Friday , October 22 2021

Amazon launches $1000 voice-controlled robot

Bloomberg

Amazon.com Inc unveiled a home robot called Astro, a screen on wheels that works with the company’s Alexa voice software.
The $1,000 bot, which Bloomberg first reported was in development in 2018, was shown at an Amazon event checking on pets while a user was away and following a child through the home during a video call.
The device’s screen, which by default displays a pair of circles to imitate eyes, is capable of travelling about a meter per second. It includes a periscope to expand the camera’s field of view.
“Customers don’t just want Alexa on wheels,” said Dave Limp, Amazon devices and services chief. “We’ve embodied it with a unique persona that’s all its own.”
Limp said the robot is part of an Amazon program that makes devices still under development available. Astro will be sold on an invitation-only basis later this year.
A smart thermostat in partnership with Honeywell International Inc. The $60 device, which will sell for as little as $10 with rebates, is a potential competitor to Alphabet Inc.’s Google Nest.
An Echo device with a wall-mounted 15-inch screen that can stream Prime Video and Netflix, display the calendars and comes with a custom-built chip to help process the voice commands.
A tie-up with the Walt Disney Co to put Echo devices in the company’s theme parks and hotels. Expected next year, they’ll be equipped with new software, called Hey, Disney!, built on the technology behind Amazon’s Alexa. That will enable visitors to interact with Disney characters and summon Alexa for other tasks.
A new version of its fitness tracker, called Halo View, that incorporates a small screen for the first time. It will cost $80, Amazon says. A new service, called Halo Fitness, targets major users of wrist-worn devices.
Glow, a device that combines an 8-inch screen for video chatting with a projector that displays images on an adjacent 19-inch “touch-sensitive” projection area. The pitch is for kids to connect with loved ones by doing puzzles or drawing together. Available to begin with on an invite-only basis, the device costs $250.
The Seattle-based company, which flopped in its attempt to launch a smartphone line, has nevertheless built a massive consumer electronics business around its voice-controlled Echo smart speakers and accompanying Alexa software.
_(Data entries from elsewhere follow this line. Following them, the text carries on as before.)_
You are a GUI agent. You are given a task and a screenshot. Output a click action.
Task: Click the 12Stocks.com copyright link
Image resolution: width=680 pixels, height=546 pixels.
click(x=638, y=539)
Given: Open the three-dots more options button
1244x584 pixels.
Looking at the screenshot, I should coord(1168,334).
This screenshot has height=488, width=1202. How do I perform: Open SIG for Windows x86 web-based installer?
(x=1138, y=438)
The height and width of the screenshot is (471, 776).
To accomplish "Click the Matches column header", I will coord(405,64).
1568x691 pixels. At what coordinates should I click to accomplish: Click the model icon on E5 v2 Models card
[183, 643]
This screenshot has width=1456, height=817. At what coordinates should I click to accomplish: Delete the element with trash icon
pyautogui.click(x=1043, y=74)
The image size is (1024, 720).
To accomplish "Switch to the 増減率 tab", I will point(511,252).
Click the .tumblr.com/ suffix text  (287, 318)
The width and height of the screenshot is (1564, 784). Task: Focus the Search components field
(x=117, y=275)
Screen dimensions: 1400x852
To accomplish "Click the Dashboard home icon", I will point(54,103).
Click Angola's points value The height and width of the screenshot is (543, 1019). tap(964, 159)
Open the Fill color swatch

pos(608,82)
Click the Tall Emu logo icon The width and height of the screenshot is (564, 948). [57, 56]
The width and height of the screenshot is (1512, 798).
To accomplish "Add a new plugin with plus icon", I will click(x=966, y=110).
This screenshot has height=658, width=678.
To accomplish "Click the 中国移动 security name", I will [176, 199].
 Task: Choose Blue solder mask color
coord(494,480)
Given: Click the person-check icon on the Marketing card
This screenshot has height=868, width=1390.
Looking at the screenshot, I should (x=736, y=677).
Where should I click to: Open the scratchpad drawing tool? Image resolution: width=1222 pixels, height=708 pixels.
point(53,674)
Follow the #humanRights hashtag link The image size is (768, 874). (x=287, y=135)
Other hot sellers include Fire TV streaming sticks and home security equipment from Ring, the Southern California smart doorbell maker Amazon acquired in 2018. Amazon has held new product unveilings in each of the last several years, an effort to position itself at the center of the burgeoning market for smart-home gadgets.
Amazon’s devices unit has been a frequent target of criticism, from privacy advocates who question the wisdom of always-on microphones in the home, and civil liberties groups alarmed by Ring’s partnerships with police departments and security practices. Those doubts haven’t derailed Amazon’s sales.
Meanwhile, the company has worked to burnish its privacy credentials, offering Alexa users more granular options to delete voice recordings captured by Amazon devices, encrypting videos picked up by Ring, and asking police departments to publicly request footage they want for investigations.
Amazon earlier this month announced its first line of televisions, as well as an update to its Kindle e-reader line. Bloomberg News reported last week that Amazon was working on a larger Echo with a wall-mountable screen, a TV sound bar, and more advanced smart-speaker technology for use in cars. The company has also considered develping an Alexa-powered wearable device for children.